Task input Start Marker

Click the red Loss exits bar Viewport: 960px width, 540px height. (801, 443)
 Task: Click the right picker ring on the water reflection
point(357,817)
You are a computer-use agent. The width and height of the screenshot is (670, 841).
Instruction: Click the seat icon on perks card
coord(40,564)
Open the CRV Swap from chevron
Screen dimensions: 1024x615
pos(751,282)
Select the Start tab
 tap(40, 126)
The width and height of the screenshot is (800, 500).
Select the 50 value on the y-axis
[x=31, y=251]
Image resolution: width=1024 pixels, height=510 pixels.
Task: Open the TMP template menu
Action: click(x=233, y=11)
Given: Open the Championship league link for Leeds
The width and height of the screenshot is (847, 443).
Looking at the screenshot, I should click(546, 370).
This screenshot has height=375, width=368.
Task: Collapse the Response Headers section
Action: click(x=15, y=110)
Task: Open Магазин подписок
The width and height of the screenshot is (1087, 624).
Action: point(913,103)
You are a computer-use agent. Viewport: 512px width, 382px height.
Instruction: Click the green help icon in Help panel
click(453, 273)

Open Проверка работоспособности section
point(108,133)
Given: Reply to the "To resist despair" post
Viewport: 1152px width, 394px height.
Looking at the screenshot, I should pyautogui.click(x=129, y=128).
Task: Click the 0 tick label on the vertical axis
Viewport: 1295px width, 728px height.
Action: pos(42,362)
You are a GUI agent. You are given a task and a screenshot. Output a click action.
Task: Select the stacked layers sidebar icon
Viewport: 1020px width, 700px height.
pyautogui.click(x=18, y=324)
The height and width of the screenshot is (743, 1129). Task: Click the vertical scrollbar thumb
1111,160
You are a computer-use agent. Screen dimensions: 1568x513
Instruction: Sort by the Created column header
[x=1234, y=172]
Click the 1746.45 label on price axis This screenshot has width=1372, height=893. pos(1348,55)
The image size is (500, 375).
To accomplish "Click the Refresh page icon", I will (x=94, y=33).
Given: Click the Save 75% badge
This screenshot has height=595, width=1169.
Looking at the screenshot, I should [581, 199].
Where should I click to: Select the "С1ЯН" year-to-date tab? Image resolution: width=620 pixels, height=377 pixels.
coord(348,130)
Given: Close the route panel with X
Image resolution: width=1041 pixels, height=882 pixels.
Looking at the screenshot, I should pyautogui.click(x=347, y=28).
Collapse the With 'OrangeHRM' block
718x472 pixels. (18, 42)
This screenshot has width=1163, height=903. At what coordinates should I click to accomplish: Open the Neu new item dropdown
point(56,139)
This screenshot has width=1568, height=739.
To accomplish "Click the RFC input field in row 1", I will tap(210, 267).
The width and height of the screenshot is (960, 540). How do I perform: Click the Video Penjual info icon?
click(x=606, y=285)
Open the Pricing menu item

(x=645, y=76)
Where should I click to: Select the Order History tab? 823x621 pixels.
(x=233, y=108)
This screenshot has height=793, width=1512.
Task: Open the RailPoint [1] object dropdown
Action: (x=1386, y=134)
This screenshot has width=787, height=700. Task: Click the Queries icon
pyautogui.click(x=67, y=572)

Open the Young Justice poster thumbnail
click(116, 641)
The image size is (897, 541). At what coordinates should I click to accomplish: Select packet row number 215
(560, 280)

Task input End Marker

#### Action item:
One stretch of the lines above is wanted, from the line that contains "The width and height of the screenshot is (847, 443)." through the line that contains "You are a computer-use agent. Viewport: 512px". Output it exactly.

#### Written solution:
The width and height of the screenshot is (847, 443).
Looking at the screenshot, I should click(546, 370).
This screenshot has height=375, width=368.
Task: Collapse the Response Headers section
Action: click(x=15, y=110)
Task: Open Магазин подписок
The width and height of the screenshot is (1087, 624).
Action: point(913,103)
You are a computer-use agent. Viewport: 512px width, 382px height.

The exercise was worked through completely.